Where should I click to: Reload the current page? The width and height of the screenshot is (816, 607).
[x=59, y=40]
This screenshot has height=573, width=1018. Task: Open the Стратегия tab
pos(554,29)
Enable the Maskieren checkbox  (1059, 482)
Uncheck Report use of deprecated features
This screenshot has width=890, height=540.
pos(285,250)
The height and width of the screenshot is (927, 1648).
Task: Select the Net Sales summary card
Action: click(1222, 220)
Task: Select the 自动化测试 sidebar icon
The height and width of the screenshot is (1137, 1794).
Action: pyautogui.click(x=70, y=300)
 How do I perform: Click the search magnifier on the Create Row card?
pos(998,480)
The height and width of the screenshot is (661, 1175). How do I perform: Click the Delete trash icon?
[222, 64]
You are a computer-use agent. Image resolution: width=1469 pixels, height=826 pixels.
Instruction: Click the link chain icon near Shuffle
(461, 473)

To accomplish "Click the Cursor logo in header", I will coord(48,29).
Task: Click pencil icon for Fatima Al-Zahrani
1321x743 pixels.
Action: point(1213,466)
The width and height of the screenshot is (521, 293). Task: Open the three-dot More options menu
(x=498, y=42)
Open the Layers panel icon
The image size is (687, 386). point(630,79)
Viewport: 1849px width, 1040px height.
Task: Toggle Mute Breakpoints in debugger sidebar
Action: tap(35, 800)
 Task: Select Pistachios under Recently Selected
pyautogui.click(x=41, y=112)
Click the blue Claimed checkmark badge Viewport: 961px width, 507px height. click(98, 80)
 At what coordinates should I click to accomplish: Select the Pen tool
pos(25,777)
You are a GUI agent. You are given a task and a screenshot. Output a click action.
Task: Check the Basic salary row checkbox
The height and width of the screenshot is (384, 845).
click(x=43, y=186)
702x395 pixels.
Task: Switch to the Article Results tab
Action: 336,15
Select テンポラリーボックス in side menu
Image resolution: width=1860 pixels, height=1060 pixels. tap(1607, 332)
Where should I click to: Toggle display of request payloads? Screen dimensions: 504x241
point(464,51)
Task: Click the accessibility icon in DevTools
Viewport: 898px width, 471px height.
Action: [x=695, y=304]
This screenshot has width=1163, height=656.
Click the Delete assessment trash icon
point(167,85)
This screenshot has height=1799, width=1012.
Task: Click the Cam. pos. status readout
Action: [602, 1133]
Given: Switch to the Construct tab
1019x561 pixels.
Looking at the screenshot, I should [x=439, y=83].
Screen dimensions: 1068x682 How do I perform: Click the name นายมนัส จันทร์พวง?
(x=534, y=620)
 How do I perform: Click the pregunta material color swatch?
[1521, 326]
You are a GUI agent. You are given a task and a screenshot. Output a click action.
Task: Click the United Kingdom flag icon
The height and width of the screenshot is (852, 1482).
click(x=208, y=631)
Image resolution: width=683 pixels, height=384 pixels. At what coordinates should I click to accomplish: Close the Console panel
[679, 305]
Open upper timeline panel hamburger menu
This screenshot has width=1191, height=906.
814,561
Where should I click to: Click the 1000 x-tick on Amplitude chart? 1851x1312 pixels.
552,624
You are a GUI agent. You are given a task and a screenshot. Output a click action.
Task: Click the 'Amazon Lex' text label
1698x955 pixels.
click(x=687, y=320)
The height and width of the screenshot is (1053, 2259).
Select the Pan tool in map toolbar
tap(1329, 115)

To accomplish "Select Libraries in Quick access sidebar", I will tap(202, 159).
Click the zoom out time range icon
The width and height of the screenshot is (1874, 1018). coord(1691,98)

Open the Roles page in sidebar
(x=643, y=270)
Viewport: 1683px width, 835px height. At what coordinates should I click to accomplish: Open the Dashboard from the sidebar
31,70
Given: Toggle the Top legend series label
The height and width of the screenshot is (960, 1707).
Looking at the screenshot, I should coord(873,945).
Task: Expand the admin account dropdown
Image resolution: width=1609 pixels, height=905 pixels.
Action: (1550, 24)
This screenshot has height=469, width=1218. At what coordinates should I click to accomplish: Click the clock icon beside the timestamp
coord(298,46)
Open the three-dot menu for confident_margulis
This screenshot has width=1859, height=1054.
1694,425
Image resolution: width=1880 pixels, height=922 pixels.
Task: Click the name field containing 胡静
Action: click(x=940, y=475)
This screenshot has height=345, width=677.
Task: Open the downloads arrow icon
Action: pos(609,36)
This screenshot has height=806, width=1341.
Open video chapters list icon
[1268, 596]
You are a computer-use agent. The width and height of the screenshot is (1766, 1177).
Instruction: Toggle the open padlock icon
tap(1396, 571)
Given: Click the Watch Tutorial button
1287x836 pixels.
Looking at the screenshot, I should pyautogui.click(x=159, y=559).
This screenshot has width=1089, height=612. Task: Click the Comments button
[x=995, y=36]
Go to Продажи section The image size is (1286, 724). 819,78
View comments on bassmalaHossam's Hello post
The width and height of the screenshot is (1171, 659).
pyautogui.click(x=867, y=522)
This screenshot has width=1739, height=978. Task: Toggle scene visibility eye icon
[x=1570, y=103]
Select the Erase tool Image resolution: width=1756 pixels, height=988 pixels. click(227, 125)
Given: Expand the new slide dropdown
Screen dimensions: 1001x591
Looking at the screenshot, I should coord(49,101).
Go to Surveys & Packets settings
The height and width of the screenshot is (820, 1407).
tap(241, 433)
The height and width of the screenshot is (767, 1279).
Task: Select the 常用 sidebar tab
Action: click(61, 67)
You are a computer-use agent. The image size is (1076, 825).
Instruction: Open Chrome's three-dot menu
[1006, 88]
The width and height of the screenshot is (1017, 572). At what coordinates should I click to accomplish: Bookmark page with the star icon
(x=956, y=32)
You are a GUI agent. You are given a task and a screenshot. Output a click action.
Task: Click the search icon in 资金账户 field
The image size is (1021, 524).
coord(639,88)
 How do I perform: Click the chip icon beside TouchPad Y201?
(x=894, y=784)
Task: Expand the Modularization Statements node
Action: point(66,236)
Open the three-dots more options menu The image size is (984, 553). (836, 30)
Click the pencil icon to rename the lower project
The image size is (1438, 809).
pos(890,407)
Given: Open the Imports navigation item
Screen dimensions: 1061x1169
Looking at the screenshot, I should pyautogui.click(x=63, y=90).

## TASK STATEMENT:
The answer is the run of lines above from the line containing "This screenshot has width=1859, height=1054." through the line containing "Given: Expand the new slide dropdown", copied exactly and alone.

## YOUR SOLUTION:
This screenshot has width=1859, height=1054.
1694,425
Image resolution: width=1880 pixels, height=922 pixels.
Task: Click the name field containing 胡静
Action: click(x=940, y=475)
This screenshot has height=345, width=677.
Task: Open the downloads arrow icon
Action: pos(609,36)
This screenshot has height=806, width=1341.
Open video chapters list icon
[1268, 596]
You are a computer-use agent. The width and height of the screenshot is (1766, 1177).
Instruction: Toggle the open padlock icon
tap(1396, 571)
Given: Click the Watch Tutorial button
1287x836 pixels.
Looking at the screenshot, I should pyautogui.click(x=159, y=559).
This screenshot has width=1089, height=612. Task: Click the Comments button
[x=995, y=36]
Go to Продажи section The image size is (1286, 724). 819,78
View comments on bassmalaHossam's Hello post
The width and height of the screenshot is (1171, 659).
pyautogui.click(x=867, y=522)
This screenshot has width=1739, height=978. Task: Toggle scene visibility eye icon
[x=1570, y=103]
Select the Erase tool Image resolution: width=1756 pixels, height=988 pixels. click(227, 125)
Given: Expand the new slide dropdown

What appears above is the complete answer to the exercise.